Speaking to Al Jazeera, the family of the sexual assault survivors said police officers were with a Meitei mob when it attacked their B Phainom village in Kangpokpi district, about 40km (25 miles) from the state capital, Imphal.
“My husband was killed by the mob. We pleaded with the police to rescue us,” said the mother of the 21-year-old survivor.
She said the police initially escorted her along with her daughter and 19-year-old son, but on seeing the mob, dropped them back to where the body of her husband lay on the ground.
It was there that her 21-year-old daughter was surrounded by the mob and sexually assaulted.
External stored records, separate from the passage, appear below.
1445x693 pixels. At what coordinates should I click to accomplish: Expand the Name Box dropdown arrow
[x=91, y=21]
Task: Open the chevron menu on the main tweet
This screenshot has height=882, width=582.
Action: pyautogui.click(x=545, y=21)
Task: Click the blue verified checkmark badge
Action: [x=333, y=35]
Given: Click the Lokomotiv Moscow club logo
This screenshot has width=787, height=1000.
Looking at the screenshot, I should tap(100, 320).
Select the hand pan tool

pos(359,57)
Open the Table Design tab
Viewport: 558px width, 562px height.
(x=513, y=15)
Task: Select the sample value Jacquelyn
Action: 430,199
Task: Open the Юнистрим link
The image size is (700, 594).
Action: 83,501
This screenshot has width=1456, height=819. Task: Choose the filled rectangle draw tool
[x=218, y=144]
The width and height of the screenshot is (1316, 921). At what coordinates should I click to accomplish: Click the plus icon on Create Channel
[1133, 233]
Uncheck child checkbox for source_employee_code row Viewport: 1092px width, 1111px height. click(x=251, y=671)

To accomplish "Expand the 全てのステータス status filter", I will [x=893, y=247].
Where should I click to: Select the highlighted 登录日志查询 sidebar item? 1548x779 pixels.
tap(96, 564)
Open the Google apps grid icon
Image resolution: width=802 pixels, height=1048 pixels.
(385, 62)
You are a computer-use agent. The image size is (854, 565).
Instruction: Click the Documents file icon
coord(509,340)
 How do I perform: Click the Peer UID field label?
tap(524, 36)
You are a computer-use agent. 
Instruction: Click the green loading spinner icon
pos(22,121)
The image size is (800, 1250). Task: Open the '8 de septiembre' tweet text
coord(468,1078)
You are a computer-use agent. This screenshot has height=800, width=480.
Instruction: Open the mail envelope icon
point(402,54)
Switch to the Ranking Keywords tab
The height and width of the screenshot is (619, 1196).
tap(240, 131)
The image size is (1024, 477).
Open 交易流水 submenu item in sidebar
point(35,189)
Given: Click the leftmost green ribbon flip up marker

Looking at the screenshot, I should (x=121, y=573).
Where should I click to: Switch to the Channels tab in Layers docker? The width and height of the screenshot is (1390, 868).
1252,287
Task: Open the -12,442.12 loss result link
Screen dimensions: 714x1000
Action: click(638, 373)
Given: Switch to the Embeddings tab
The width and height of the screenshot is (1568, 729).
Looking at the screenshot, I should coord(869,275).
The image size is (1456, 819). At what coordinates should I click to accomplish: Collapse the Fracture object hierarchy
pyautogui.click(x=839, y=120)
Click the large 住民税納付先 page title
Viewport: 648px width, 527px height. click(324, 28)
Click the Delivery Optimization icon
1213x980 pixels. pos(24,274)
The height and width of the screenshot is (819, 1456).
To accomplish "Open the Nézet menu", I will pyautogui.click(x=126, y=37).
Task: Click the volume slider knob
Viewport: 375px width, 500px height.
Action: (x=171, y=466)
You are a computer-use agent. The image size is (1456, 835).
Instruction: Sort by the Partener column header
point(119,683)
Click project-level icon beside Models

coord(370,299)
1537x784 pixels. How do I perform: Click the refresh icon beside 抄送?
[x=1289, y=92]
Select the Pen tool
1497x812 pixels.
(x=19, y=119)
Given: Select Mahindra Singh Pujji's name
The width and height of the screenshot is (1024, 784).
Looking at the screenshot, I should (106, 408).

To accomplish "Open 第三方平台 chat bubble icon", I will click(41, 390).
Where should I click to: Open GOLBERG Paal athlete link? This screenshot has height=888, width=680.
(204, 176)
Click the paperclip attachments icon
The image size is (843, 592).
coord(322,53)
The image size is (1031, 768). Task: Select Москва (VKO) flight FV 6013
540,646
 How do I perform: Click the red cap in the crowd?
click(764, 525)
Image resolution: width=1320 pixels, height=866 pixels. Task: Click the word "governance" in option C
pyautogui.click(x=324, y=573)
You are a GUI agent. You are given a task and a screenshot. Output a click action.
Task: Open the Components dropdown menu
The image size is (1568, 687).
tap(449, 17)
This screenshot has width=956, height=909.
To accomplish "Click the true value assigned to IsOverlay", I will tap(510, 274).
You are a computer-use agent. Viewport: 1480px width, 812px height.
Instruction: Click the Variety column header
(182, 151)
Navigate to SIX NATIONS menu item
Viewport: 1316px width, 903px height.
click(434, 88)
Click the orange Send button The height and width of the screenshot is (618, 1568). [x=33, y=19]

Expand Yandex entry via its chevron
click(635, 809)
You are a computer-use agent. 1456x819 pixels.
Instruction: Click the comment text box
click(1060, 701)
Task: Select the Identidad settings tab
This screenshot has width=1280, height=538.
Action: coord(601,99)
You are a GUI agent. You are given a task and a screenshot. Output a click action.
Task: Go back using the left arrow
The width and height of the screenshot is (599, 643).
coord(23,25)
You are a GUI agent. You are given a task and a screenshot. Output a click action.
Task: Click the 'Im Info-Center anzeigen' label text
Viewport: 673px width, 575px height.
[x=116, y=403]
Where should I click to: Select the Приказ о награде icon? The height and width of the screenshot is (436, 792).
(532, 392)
When her brother tried to stop them, he was also killed, said their mother.
The family and other residents of the village eventually managed to escape to the Kuki-Zo-dominated district of Churachandpur, 86km (53 miles) from B Phainom.
“How can the police say they aren’t aware of what happened when they were present while we were assaulted? The bodies of my father and brother were taken by them to the government morgue in Imphal,” the survivor told Al Jazeera.
“We don’t trust the chief minister. But I want justice for my daughter. For my dead husband and son,” said her mother.
‘We have been dehumanised’
In another incident that happened a day after the two women were paraded and attacked, two other Kuki-Zo women from Kangpokpi’s Khopibung village were locked up in a room in Imphal and sexuallly assault by at least six men, according to the FIR registered by their families.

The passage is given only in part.